İZMİR – İzmir Kadın Platformu, 6 kişinin hayatını kaybettiği Dilovası’ndaki yangına ilişkin yaptığı basın açıklamasında “Yaşamlarımızı patronların insafına değil, örgütlü mücadelemize emanet edeceğiz" dedi.
İzmir Kadın Platformu (İKP), Dilovası’ndaki Ravive Kozmetik’te meydana gelen patlama sonucu 2 çocuk 4 kadının yaşamını yitirmesine ilişkin basın açıklaması gerçekleştirdi. Türkan Saylan Kültür Merkezi önünde yapılan açıklamada, “Kaza değil katliam. Denetimsizliğe, güvencesizliğe karşı isyandayız” pankart açılırken “İş kazası değil, cinayet”, “Dilovası’nda öldürülen kadınların hesabı sorulacak” yazılı dövizleri taşındı. Sık sık “Kadınlar artık susmayacaklar”, “Kaza değil bu bir katliam” ve “Bir kişi daha eksilmeyeceğiz” sloganlarının atıldığı açıklamada basın metnini platform adına Hatice Çoruk okudu.

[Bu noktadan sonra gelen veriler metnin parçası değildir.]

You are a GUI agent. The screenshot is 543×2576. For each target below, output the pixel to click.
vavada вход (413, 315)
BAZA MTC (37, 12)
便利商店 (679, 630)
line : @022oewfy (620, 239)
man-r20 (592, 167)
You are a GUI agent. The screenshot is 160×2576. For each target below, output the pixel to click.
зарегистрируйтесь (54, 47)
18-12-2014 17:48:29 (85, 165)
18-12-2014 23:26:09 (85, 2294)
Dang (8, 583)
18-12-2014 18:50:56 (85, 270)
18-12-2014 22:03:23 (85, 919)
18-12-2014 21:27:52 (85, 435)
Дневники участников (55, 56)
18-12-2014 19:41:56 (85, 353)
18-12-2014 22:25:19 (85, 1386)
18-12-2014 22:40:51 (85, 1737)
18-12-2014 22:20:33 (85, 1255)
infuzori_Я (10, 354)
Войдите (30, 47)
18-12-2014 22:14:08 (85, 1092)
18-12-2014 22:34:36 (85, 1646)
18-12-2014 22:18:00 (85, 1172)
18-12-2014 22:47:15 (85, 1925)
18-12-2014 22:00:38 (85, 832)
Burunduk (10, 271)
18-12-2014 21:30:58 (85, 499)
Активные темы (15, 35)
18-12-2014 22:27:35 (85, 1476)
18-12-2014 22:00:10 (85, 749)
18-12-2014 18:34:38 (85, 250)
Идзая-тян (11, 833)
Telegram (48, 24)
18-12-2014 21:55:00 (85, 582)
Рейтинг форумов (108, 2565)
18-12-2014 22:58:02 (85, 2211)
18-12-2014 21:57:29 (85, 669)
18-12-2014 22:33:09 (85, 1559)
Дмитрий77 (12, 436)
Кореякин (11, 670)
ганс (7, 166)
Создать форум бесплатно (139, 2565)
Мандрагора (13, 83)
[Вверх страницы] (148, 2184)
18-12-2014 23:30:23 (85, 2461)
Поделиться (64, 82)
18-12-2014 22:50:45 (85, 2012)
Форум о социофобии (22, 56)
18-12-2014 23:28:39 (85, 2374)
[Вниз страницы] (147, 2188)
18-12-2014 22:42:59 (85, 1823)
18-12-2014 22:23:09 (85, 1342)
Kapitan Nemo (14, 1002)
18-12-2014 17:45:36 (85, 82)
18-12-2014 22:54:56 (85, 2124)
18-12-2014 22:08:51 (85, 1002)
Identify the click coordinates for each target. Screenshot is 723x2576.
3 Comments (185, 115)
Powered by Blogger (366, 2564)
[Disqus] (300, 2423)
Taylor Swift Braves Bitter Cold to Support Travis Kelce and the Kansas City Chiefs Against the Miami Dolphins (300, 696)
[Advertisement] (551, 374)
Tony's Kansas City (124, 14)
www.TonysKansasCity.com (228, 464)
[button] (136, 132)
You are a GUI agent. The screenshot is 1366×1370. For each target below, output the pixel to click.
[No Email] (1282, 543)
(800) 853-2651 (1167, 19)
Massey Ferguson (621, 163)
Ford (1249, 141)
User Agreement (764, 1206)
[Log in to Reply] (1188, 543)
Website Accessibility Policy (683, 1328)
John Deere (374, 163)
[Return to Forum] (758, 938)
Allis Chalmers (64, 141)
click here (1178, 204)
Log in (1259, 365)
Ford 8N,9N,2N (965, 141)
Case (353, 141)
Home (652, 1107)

Devletin patronlar lehine örgütlendiğini söyleyen Hatice Çorak, katliamın patronların kar hırsı yüzünden gerçekleştiğini ifade etti. Kadınların çalıştığı sektörlerde düşük ücret ve yetersiz önlemlerin olağanlaştığını belirten Hatice Çorak, "Yangın çıkışlarının kapalı olduğu, denetimlerin kâğıt üzerinde yapıldığı her işyeri bir sonraki cinayet mahallidir. Ve bu katliam ‘aile ile iş yaşamının uyumu’ gibi söylemlerle meşrulaştırılan güvencesizliğin en ağır sonucudur. Aile ile iş yaşamının uyumu dedikleri şey, ya açlık sınırında, taciz, hakaret ve mobbing altında güvencesiz çalışma ya da evde ve iş yerinde bir cinayete kurban gitme ihtimalidir. Bu sistem, kadınlara sadece iki seçenek bırakmaktadır: Ya yoksulluk ya da ölüm” dedi.
'AÇIKLAMALAR SORUMLULARI GİZLİYOR'
Politik ve sistematik bir tercih olarak yaşanan bu katliamın ilk olmadığını vurgulayan Hatice Çorak, daha sonra İşçi Sağlığı ve İş Güvenliği Meclisi (İSİG) verilerinden çalışan ve iş yerlerinde yaşamlarını yitiren çocukları hatırlatarak "Çocuklar doğrudan MEB’in kurguladığı MESEM’ler eliyle ‘staj’ adı altında sermayenin kar hırsına feda ediliyor. Bu tablo, yoksulluğun ve sermaye düzeninin çocukları nasıl sistemli biçimde ölüme sürdüğünün kanıtıdır. Yoksulluk politikalarıyla aileleri çaresiz bırakan, sosyal destekleri sadakaya indirgeyen iktidar; çocukları fabrikalara, depolara, tarlalara sürmektedir. Devlet, patronlara ucuz çocuk emeği sağlar, sonra da ‘kaza’ der geçer. Her iş cinayetinden sonra Cumhurbaşkanı ve bakanlıklar yine ‘soruşturma başlattık’ açıklamalarıyla öfkeyi bastırmaya çalışıyor. Emeği görünmez kılınan kadınlar, güvencesiz ve denetimsiz işlerde en ağır bedeli ödüyor. Dilovası’nda yitirdiğimiz altı kadın ve çocuk, bu ülkenin dört bir yanında çalışan milyonlarca kadının ve çocuğun ortak kaderini hatırlatıyor: Bu düzen, emeğimizi sömürürken çocukların yaşamını da çalıyor" şeklinde konuştu.
'HEP BİRLİKTE HESAP SORACAĞIZ'
Yaşanan yangının, yalnızca bir fabrikanın değil, tüm sömürü düzeninin sonucu olduğunu kaydeden Hatice Çoruk, buna karşı örgütlü mücadelenin önemine dikkat çekerek, "Kadın ve çocukların yaşamını hiçe sayan bu esnek istihdam biçimleri yerine güvenceli, sendikalı, insanca çalışma koşulları sağlansın diye biz onların ‘kaza’ dediği cinayetlerin hesabını hep birlikte soracağız! Biz kadınlar biliyoruz: Bu düzen kadın düşmanıdır, emek düşmanıdır, çocuk düşmanıdır. Yaşamlarımızı patronların insafına değil, örgütlü mücadelemize emanet edeceğiz. Kadınlar, çocuklar yaşayacak. Biz kazanacağız. Yaşasın kadınların örgütlü mücadelesi! Son olarak yangında yakınlarını yitiren ailelere başsağlığı dilerken, yitirdiklerimizin hesabını hep birlikte soracağımızı bir kez daha ilan ediyoruz” ifadelerini kullandı.